Stated problem
Retype the lines in the records below exactly, from the line with "Like the main post" up to and including the last line of the records. Leave the pictures out of your answer.

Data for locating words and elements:
○ ○ ○ ○ ○ ○ ○

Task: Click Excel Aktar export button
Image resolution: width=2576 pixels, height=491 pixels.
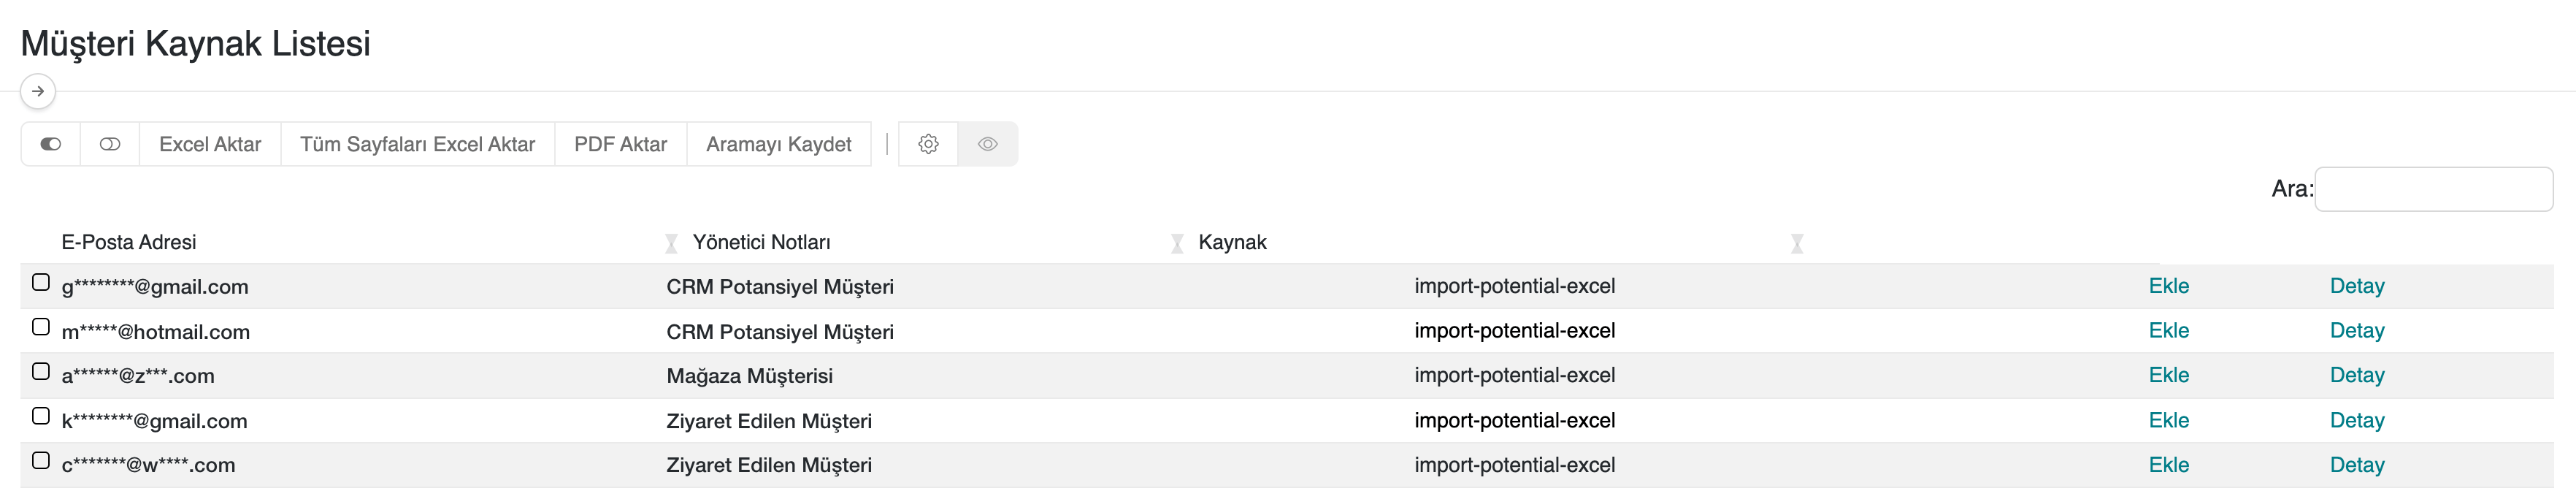Action: 210,144
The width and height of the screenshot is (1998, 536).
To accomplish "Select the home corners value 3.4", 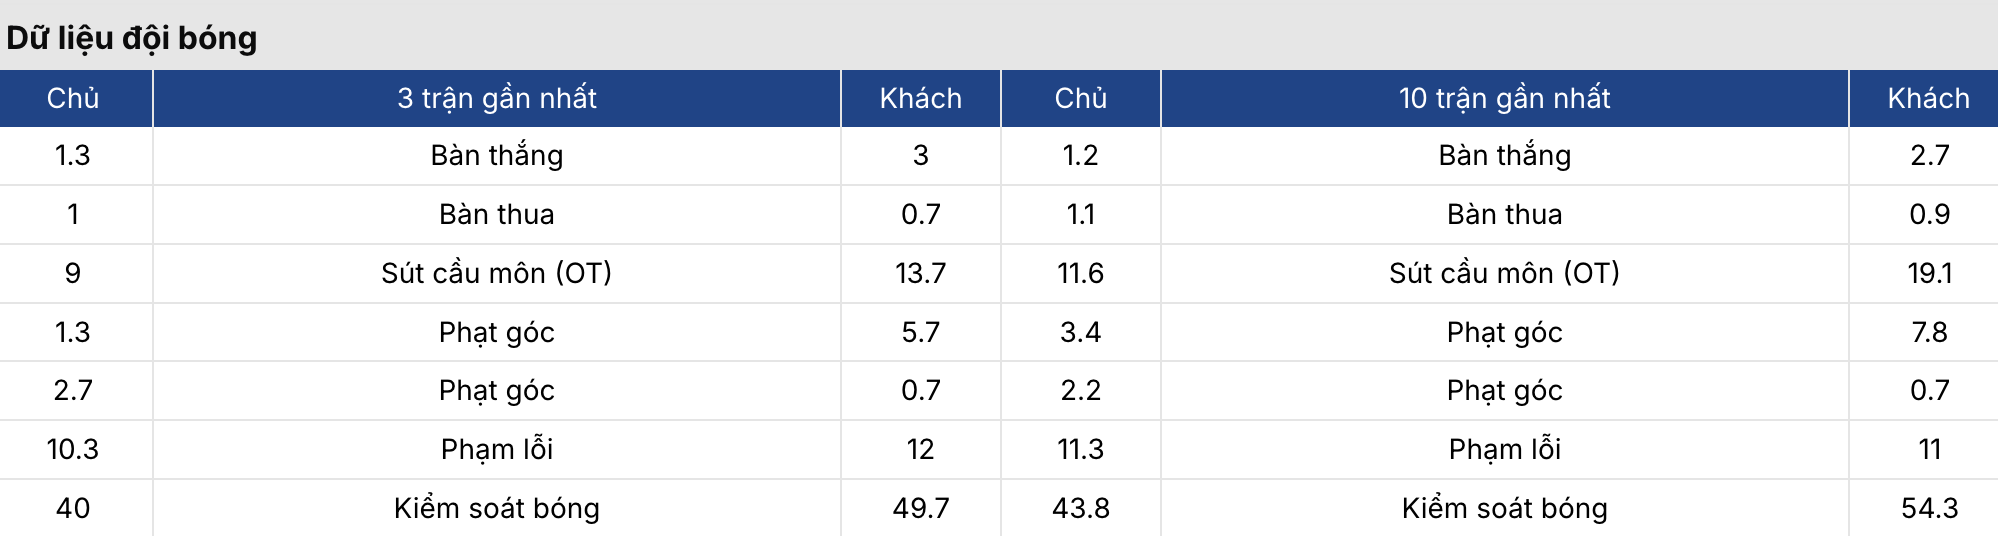I will tap(1080, 332).
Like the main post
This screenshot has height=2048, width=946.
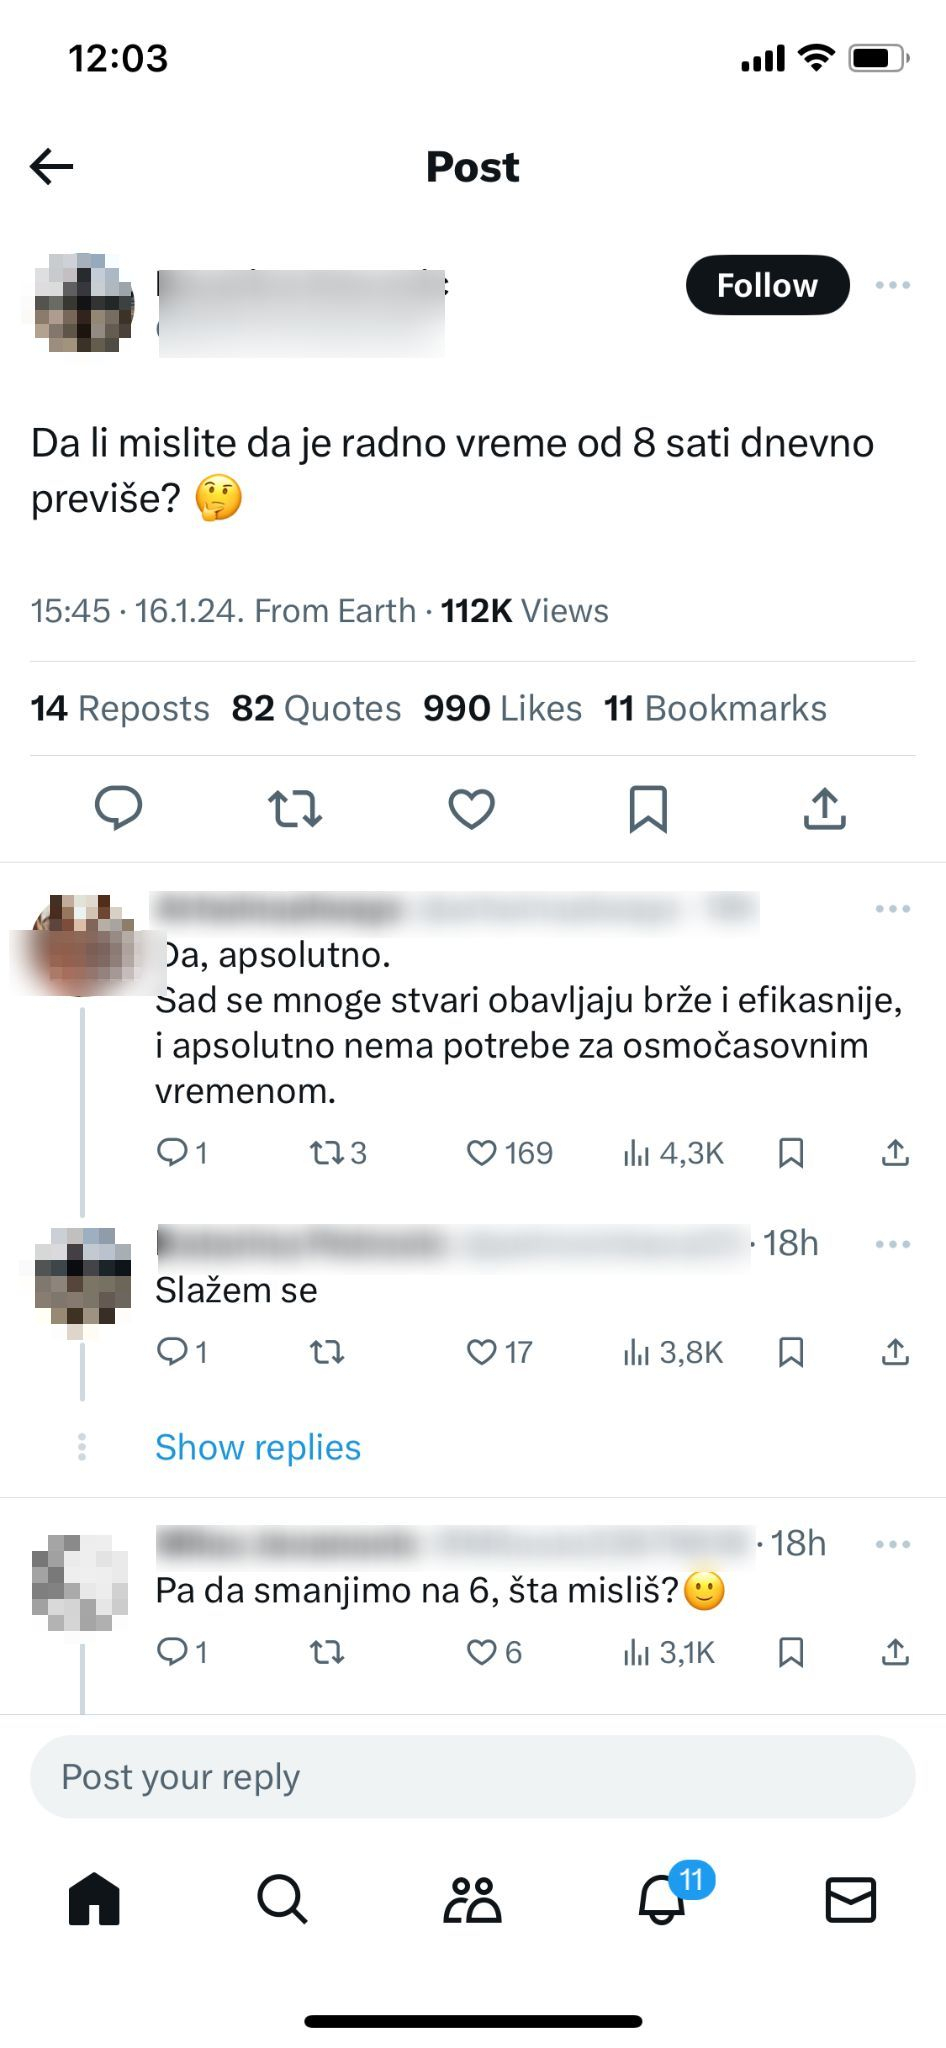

○ ○ ○ ○ ○ ○ ○

Exercise response
Like the main post
This screenshot has height=2048, width=946.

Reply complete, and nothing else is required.